*Given records*
------

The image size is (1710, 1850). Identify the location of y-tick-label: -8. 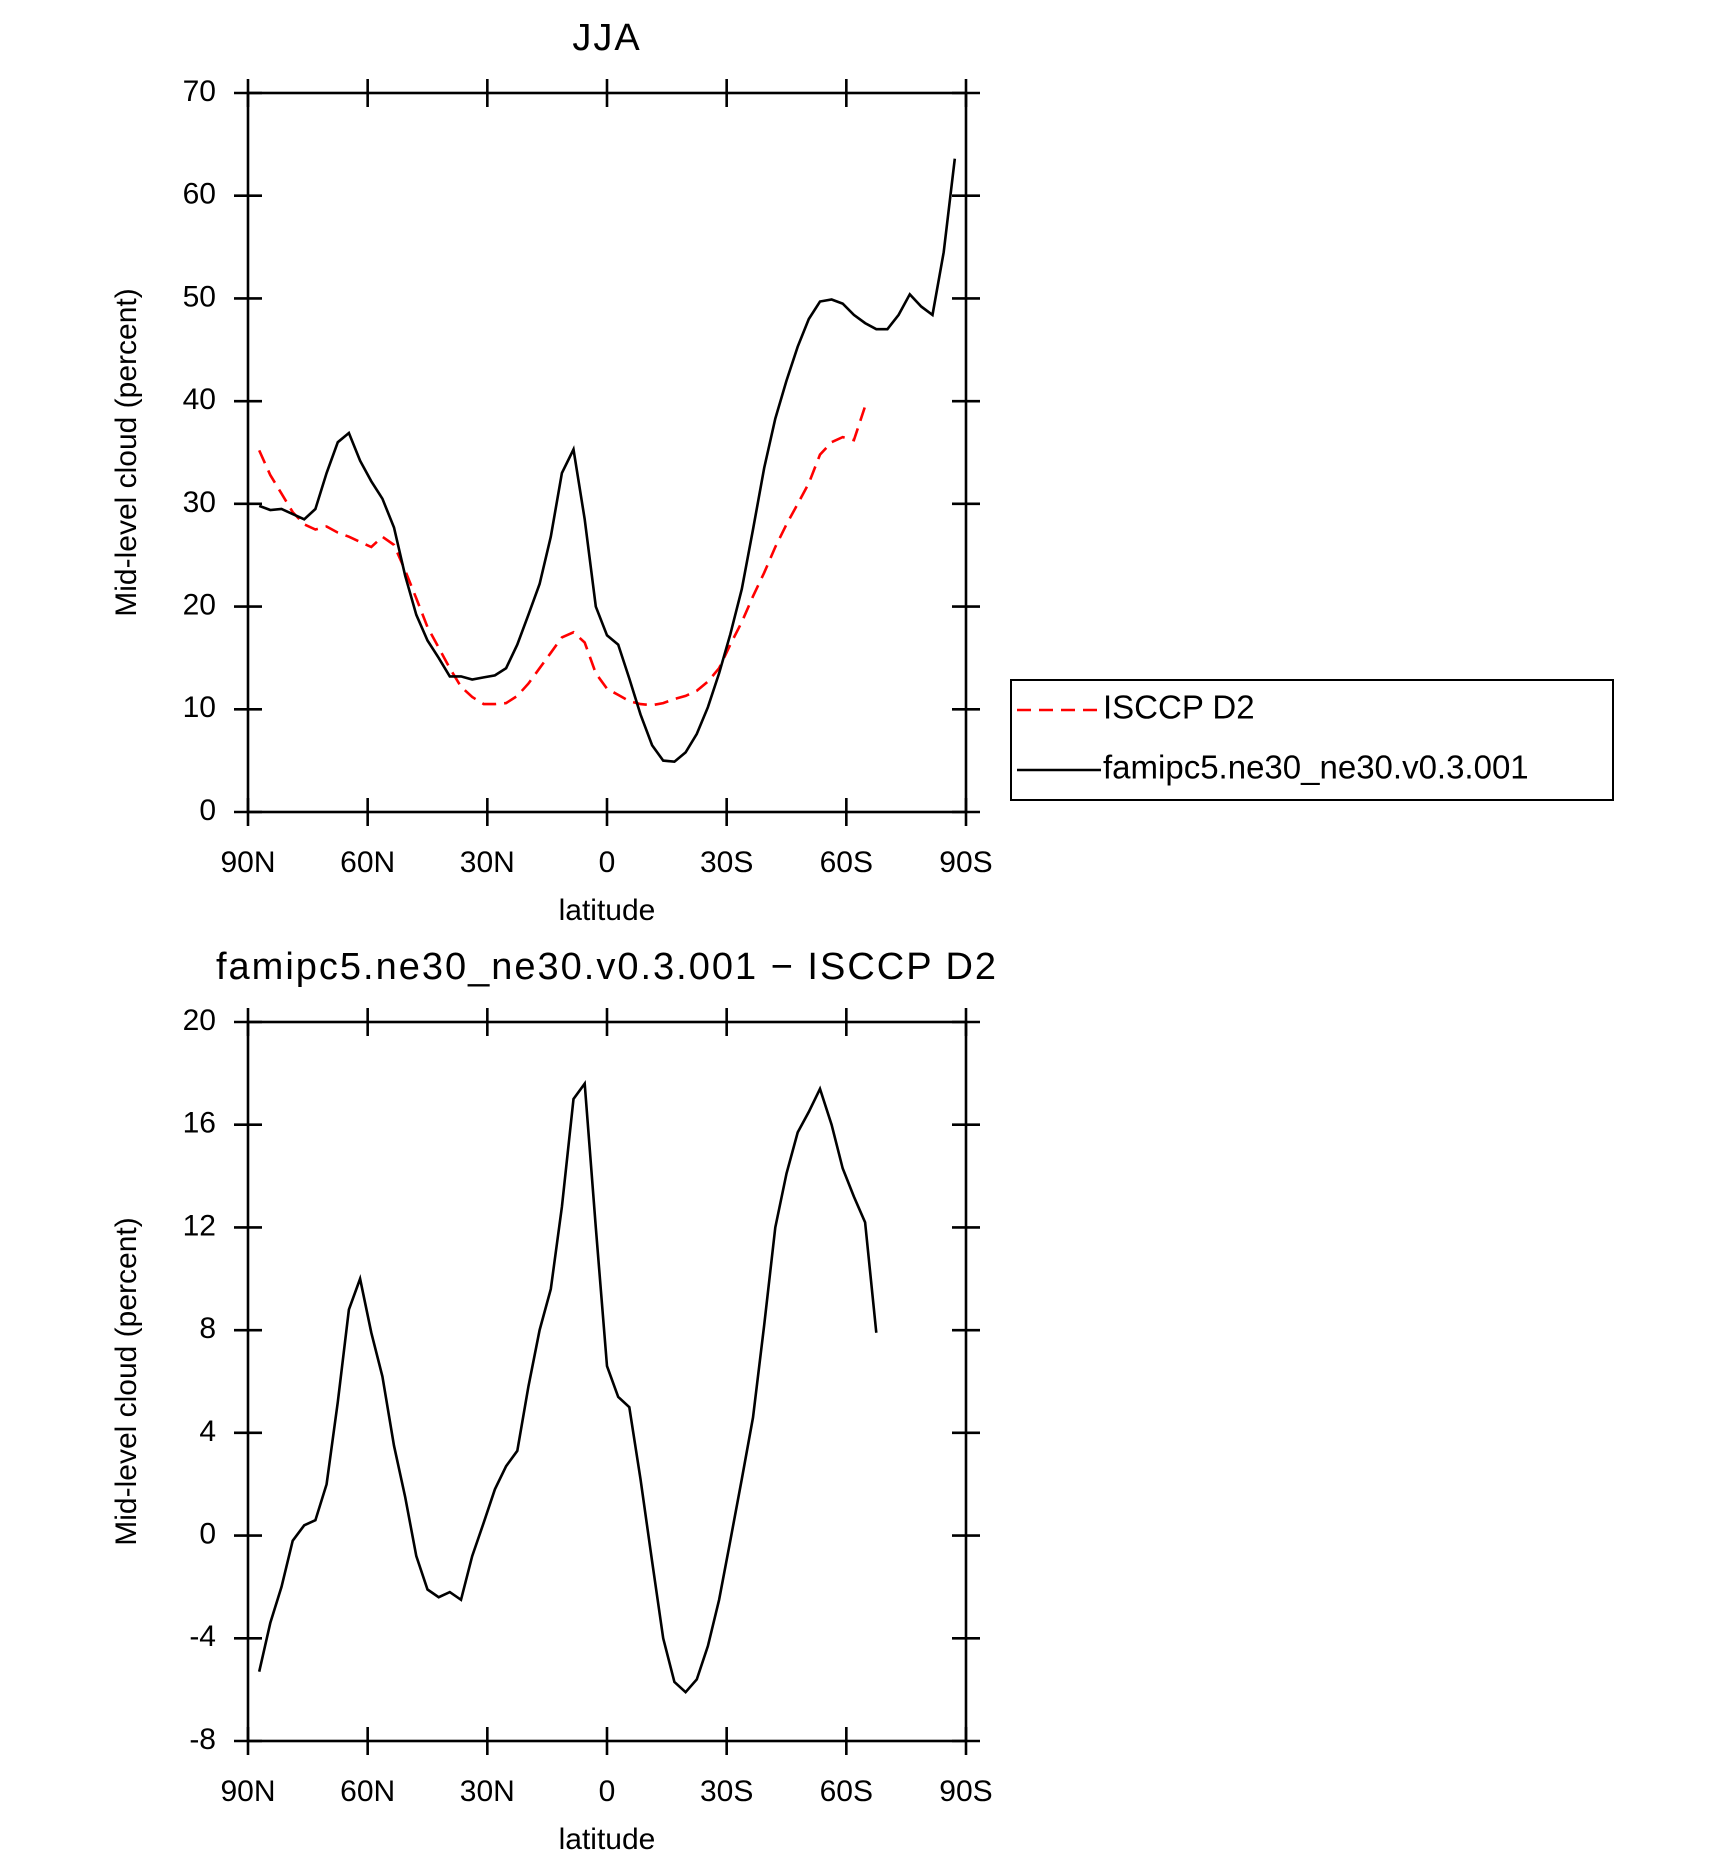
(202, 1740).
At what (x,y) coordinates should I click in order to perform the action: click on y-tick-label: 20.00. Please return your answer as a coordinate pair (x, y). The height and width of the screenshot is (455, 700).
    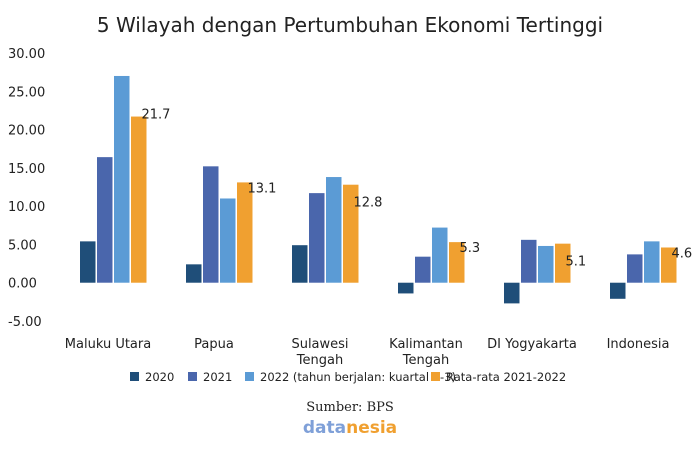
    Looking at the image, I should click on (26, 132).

------

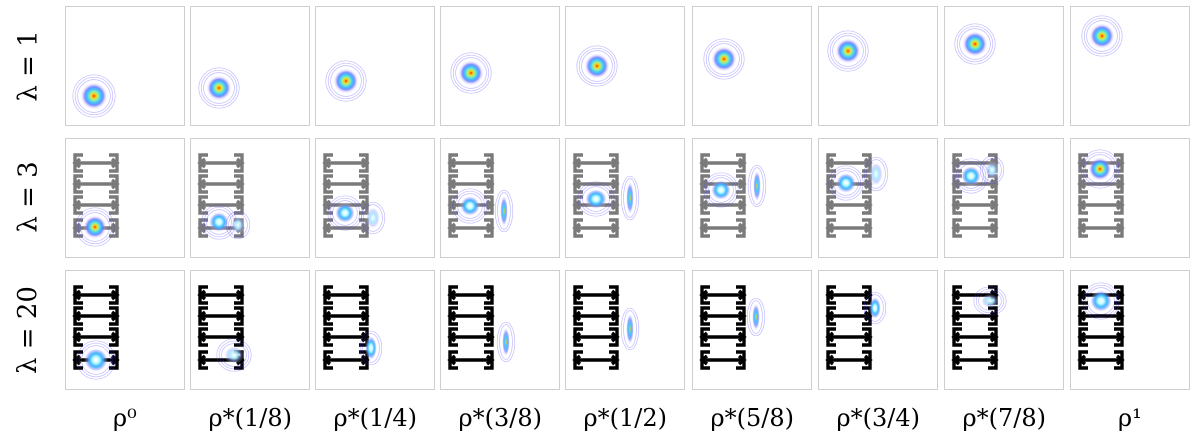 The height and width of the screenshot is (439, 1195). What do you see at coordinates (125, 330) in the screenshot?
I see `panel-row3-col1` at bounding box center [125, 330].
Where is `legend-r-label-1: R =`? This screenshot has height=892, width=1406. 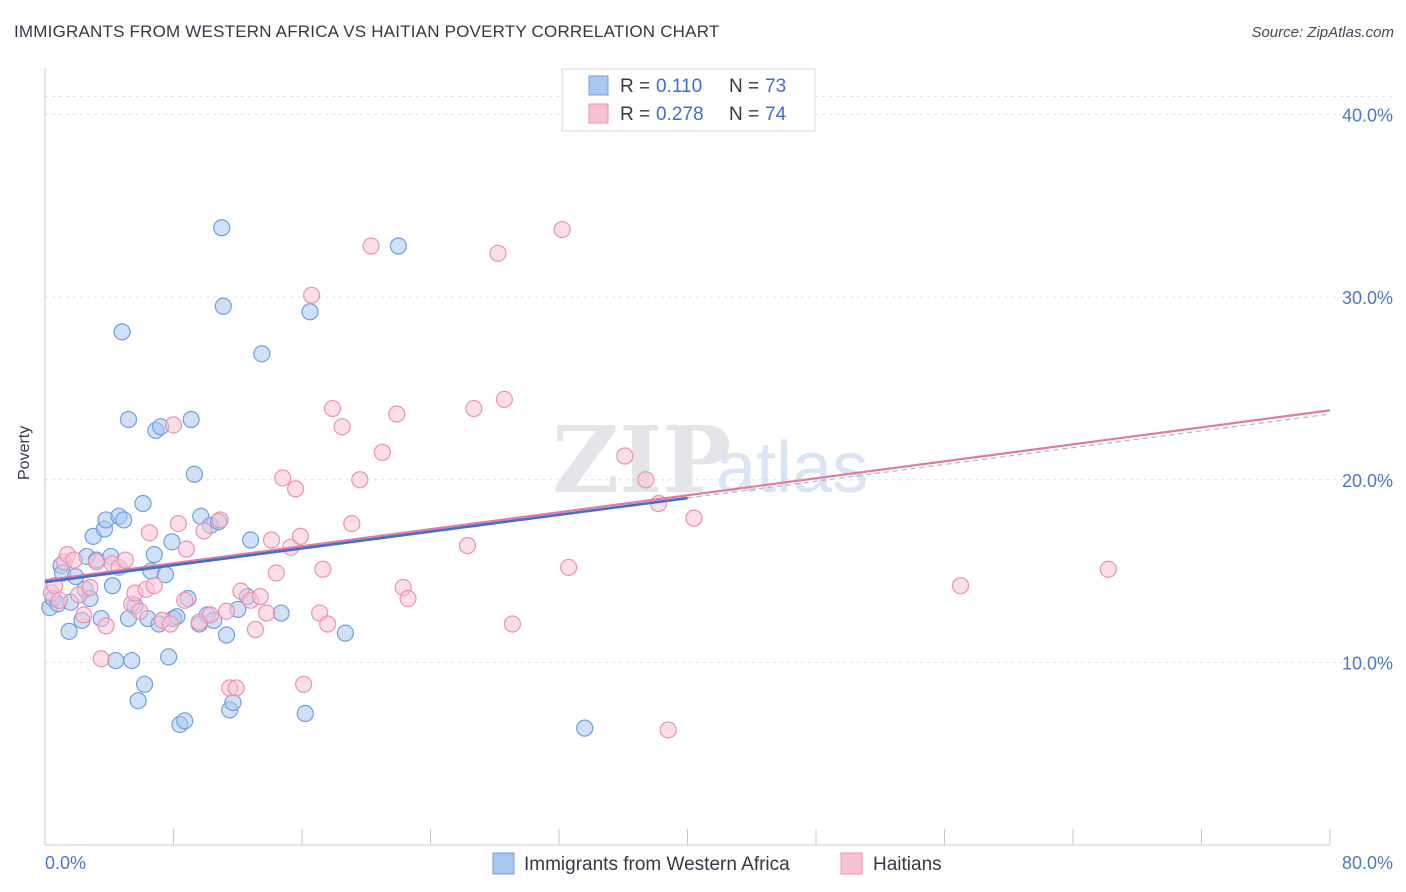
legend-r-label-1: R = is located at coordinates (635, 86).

------

Can you copy word for word the lines starting at the one containing "The height and width of the screenshot is (439, 1195)." and ending at the one containing "legend-r-label-1: R = is", both included, with the pictures left out?

 The height and width of the screenshot is (439, 1195). What do you see at coordinates (125, 330) in the screenshot?
I see `panel-row3-col1` at bounding box center [125, 330].
Where is `legend-r-label-1: R =`? This screenshot has height=892, width=1406. 
legend-r-label-1: R = is located at coordinates (635, 86).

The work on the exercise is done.